The state Medicaid crisis: benefits and eligibility on the block - State Policy Watch - a discussion of how state Medicaid programs should respond to their financial crises

Healthcare Financial Management, May, 2003

The recent downturn in the nation's economy has created a crisis for state Medicaid programs. Governors and state legislatures have had to decide how to provide Medicaid coverage with substantially declining revenue. Should they cut back eligibility levels, raise copayments, or place other cost-sharing burdens on Medicaid beneficiaries? Or should they eliminate services from the Medicaid benefit package?

2002 Response

In the states' most common course of action, by far, was to adjust prescription drug benefits and pharmaceutical assistance programs. The two most popular measures were establishing or expanding prior authorization rules and creating preferred drug lists (PDLs). Other measures states adopted included requiring generic drug substitution, restricting brand-name drugs that could be dispensed, increasing cost- sharing requirements for recipients, and establishing supplemental drug-rebate programs.

To a lesser extent in states limited optional Medicaid services as a source of cost savings. The optional service most commonly targeted was dental services, with seven states limiting such services for adults. Other optional services that were reduced by some states were mental health, chiropractic, vision, podiatry, personal care, naturopath, and/or transportation services. States also reduced payment rates for pharmacists, nursing facilities, hospitals, physicians, dentists, and numerous other providers.

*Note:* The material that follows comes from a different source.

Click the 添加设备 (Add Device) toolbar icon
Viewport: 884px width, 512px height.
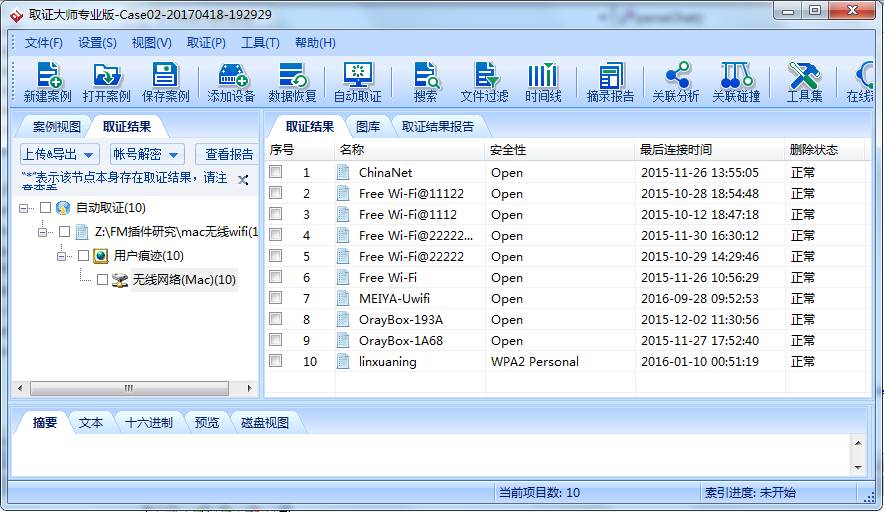click(x=231, y=82)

A few state legislatures attempted to lower Medicaid costs by restricting eligibility, even going so far as to prevent entire groups of people from enrolling in the program. For the most part, however, states used legislation and federal waivers to continue to expand Medicaid eligibility, especially for low-income women diagnosed with breast or cervical cancer and for disabled individuals who want to remain in the workforce.

2003 Response

In 2003, states face the same budget difficulties, if not worse, as last year. In fact, the National Conference of State Legislature's 2003 State Healthcare Priorities survey showed that most states would struggle with budget problems in the 2003 legislative session. And while states will again look to benefit levels and payment rates to find cost savings, some states maybe more willing to reduce Medicaid eligibility levels and remove people from the Medicaid rolls. Indeed, according to the 2003 survey, many legislators indicated their state would look for cost savings through changes in Medicaid eligibility.

Specifically, 22 states likely will reduce or freeze eligibility levels: of those states, 18 would do so for adults, 16 for the elderly, 13 for children, 11 for the disabled population, and 8 for pregnant women. As one state legislator stated, "All Medicaid programs will be up for review. The focus will likely be the budget and solving our problems. Benefit enhancement and new program funding will take a back seat."

Recent Actions

As of March 31, eight states--Arkansas, Colorado, Connecticut, New Mexico, North Dakota, Pennsylvania, Virginia, and Wyoming--have enacted legislation affecting eligibility.

In particular actions limiting eligibility, Colorado has revoked Medicaid eligibility to legal immigrants, and Connecticut has eliminated medical assistance for all parents and caretaker relatives with incomes exceeding ioo percent of the federal poverty level (FPL).

A few states have expanded eligibility for medical assistance, however. New Mexico, Virginia, and Wyoming expanded medical assistance for prescription drugs to seniors. Arkansas is allowing qualifying college students to receive medical coverage under the ARKids First program, and Virginia is directing its Department of Medical Assistance Services to seek a Section 1115 waiver to establish a Medicaid buy-in program for the working disabled.

Outside of eligibility levels, state legislators are again targeting Medicaid benefit levels for cost savings, especially pharmaceutical benefits. Thus far, only Connecticut, New Mexico, Virginia, and Wyoming have enacted legislation affecting prescription drugs.

* Connecticut lowered the fee it pays to pharmacies for dispensing prescriptions to Medicaid recipients from $3.85 to $3.60.

* New Mexico directed its Human Services Department to create a Medicaid waiver program to provide prescription drugs to seniors and the disabled.

* Virginia created the Healthy Lives Prescription Fund to develop and implement programs that will enhance current prescription-drug programs for its citizens who are uninsured or cannot pay for prescription drugs.

* Wyoming directed its Department of Health to apply for a Section 1115 waiver to allow individuals with income or assets above the limits generally established in the state plan to receive services under a pharmacy plus program. The state also enacted a law to establish a preferred drug list.

Currently, no state has reduced provider payment rates in 20003. However, Wyoming directed its Department of Health to enter into intergovernmental transfer arrangements with qualifying facilities to increase payments to public hospitals.